Anina es una película de animación; el nombre de una niña que lo odia porque se lee igual al derecho y al revés, y un palíndromo que sugiere otro, anilina, semejante al de Anina por su homofonía y por los colores, que en la pantalla donde se proyecte Anina están al servicio de una paleta diversa para iluminar su historia sobre la infancia que brilla en el hogar, en la ciudad y en la escuela de la niña, al mismo tiempo que se revelan las virtudes y calamidades de sus personajes, haciendo de lo real un pretexto para lo fantástico.

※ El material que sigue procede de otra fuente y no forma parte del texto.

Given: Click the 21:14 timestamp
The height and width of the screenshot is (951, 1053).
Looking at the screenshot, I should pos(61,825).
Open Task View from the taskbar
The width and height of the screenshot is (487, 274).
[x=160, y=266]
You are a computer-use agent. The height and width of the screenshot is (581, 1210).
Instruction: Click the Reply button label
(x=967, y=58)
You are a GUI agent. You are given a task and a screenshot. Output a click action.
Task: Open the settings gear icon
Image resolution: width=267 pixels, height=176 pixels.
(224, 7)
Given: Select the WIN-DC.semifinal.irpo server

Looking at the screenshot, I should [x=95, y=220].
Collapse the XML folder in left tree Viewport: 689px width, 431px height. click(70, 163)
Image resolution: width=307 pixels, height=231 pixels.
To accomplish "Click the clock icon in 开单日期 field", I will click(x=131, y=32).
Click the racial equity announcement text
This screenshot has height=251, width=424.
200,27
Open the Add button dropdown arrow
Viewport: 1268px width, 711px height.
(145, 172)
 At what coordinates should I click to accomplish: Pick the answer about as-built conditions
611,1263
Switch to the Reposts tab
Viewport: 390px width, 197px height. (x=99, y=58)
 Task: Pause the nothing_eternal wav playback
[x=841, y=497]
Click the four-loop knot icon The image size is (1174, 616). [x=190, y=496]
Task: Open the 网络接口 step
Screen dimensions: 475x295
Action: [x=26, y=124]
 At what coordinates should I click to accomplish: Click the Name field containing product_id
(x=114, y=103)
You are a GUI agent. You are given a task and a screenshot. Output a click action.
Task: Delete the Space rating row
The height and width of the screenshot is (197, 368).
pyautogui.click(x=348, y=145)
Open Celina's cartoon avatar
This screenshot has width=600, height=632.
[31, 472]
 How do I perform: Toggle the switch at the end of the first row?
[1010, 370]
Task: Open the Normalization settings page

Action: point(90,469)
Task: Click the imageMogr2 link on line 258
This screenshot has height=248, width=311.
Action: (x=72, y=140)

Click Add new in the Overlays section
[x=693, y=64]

Un juego de palabras resuelto por el novelista y el director e ilustrador uruguayos Sergio López Suárez y Alfredo Soderguit, y una coproducción entre Uruguay y Colombia —Germán Tejeira, Julián Goyoaga, Jhonny Hendrix sosteniendo la luz de Antorcha Films para financiar Anina—, realizada en términos contemporáneos: según la explicación de Hendrix en el libro de prensa de Anina, “los Dropbox, el Skype y el Wetransfer fueron nuestros principales aliados”, trabajando así de ida y vuelta entre Montevideo y Cali mientras recorrían como fantasmas virtuales el camino de la internet.

Anina también corrió de ida y vuelta junto a ellos por los dilemas morales que definen a la ficción infantil: tramas con enseñanzas alrededor de la justicia, la honestidad, la envidia, la tragedia del patito feo que quiere ser aceptado por los miembros de su especie, en conclusión, narraciones para que los niños aprendan, no se ilusionen y sepan qué les espera en el futuro, en aquello dicho por el sabio mexicano conocido como El Chavo del 8 cuando define a un adulto como “un niño echado a perder”.

La infancia sirve entonces de antesala para ponerse a prueba ante lo que vendrá. Y en Anina, el contraste de la niña y de sus amigas con el mundo de sus padres y de sus maestros, que observan, enjuician y asumen su idea de la educación —personal, acertada, caprichosa, tiránica o desastrosa—, moldea esa enseñanza en la academia de la animación.

Pedagogía a ultranza mutiplicada por dos: por la escuela como escenario central de la historia y por el tono de un relato que quiere servir de ejemplo acerca del aprendizaje para entender los secretos que atormentan a los otros.

Anina se convierte así en una alumna que enseña mientras aprende. Su moral es como su nombre, una moral capicúa, como un viaje de ida y vuelta mientras la ética se mejora con base en la experiencia.

Viajando también de ida y vuelta —cuando un sueño se transforma en pesadilla y Anina despierta a gritos—, deslizándose la realidad hacia el territorio de la fantasía para destacar el talento visual de Soderguit y de sus directores de animación —Alejo Schettini en Uruguay y Yuli Velasco en Colombia—, magnificado por el sonido a cargo de Camilo Montilla.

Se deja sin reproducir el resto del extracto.